= STATED PROBLEM =
Copy all of the lines below word for word, without changing anything.

= MATERIAL FOR THIS TASK =
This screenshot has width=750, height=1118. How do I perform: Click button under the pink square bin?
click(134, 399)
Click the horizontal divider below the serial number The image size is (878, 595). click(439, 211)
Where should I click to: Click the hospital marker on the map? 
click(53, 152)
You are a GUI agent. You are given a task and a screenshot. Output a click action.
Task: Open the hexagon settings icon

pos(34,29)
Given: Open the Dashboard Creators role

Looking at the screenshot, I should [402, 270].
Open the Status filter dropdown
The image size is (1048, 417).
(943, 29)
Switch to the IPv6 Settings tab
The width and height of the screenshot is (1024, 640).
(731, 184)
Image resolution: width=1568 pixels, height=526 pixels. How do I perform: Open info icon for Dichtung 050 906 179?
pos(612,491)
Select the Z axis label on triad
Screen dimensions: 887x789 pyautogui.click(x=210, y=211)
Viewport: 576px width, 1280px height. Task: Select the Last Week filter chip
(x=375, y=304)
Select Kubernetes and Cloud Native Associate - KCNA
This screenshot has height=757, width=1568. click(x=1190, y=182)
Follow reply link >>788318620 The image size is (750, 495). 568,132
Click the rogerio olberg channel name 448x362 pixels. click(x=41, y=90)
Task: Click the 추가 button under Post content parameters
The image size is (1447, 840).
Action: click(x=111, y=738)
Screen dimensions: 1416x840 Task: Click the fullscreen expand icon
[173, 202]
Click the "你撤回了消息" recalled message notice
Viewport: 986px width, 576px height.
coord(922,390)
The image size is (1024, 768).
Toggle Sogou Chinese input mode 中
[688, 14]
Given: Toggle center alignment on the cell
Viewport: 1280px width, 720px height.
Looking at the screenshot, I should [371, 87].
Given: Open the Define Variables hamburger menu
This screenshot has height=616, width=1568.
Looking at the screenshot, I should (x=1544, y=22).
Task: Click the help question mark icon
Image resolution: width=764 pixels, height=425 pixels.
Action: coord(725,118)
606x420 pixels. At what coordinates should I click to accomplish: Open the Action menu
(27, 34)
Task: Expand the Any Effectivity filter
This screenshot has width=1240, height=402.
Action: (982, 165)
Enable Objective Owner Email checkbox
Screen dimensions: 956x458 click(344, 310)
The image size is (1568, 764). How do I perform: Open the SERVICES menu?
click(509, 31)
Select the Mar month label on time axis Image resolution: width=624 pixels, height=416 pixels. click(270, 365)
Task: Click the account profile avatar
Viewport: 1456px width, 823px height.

= THE ANSWER =
This screenshot has width=750, height=1118. How do I perform: Click button under the pink square bin?
click(134, 399)
Click the horizontal divider below the serial number The image size is (878, 595). click(439, 211)
Where should I click to: Click the hospital marker on the map? 
click(53, 152)
You are a GUI agent. You are given a task and a screenshot. Output a click action.
Task: Open the hexagon settings icon

pos(34,29)
Given: Open the Dashboard Creators role

Looking at the screenshot, I should [402, 270].
Open the Status filter dropdown
The image size is (1048, 417).
(943, 29)
Switch to the IPv6 Settings tab
The width and height of the screenshot is (1024, 640).
(731, 184)
Image resolution: width=1568 pixels, height=526 pixels. How do I perform: Open info icon for Dichtung 050 906 179?
pos(612,491)
Select the Z axis label on triad
Screen dimensions: 887x789 pyautogui.click(x=210, y=211)
Viewport: 576px width, 1280px height. Task: Select the Last Week filter chip
(x=375, y=304)
Select Kubernetes and Cloud Native Associate - KCNA
This screenshot has height=757, width=1568. click(x=1190, y=182)
Follow reply link >>788318620 The image size is (750, 495). 568,132
Click the rogerio olberg channel name 448x362 pixels. click(x=41, y=90)
Task: Click the 추가 button under Post content parameters
The image size is (1447, 840).
Action: click(x=111, y=738)
Screen dimensions: 1416x840 Task: Click the fullscreen expand icon
[173, 202]
Click the "你撤回了消息" recalled message notice
Viewport: 986px width, 576px height.
coord(922,390)
The image size is (1024, 768).
Toggle Sogou Chinese input mode 中
[688, 14]
Given: Toggle center alignment on the cell
Viewport: 1280px width, 720px height.
Looking at the screenshot, I should [371, 87].
Given: Open the Define Variables hamburger menu
This screenshot has height=616, width=1568.
Looking at the screenshot, I should (x=1544, y=22).
Task: Click the help question mark icon
Image resolution: width=764 pixels, height=425 pixels.
Action: coord(725,118)
606x420 pixels. At what coordinates should I click to accomplish: Open the Action menu
(27, 34)
Task: Expand the Any Effectivity filter
This screenshot has width=1240, height=402.
Action: (982, 165)
Enable Objective Owner Email checkbox
Screen dimensions: 956x458 click(344, 310)
The image size is (1568, 764). How do I perform: Open the SERVICES menu?
click(509, 31)
Select the Mar month label on time axis Image resolution: width=624 pixels, height=416 pixels. click(270, 365)
Task: Click the account profile avatar
Viewport: 1456px width, 823px height.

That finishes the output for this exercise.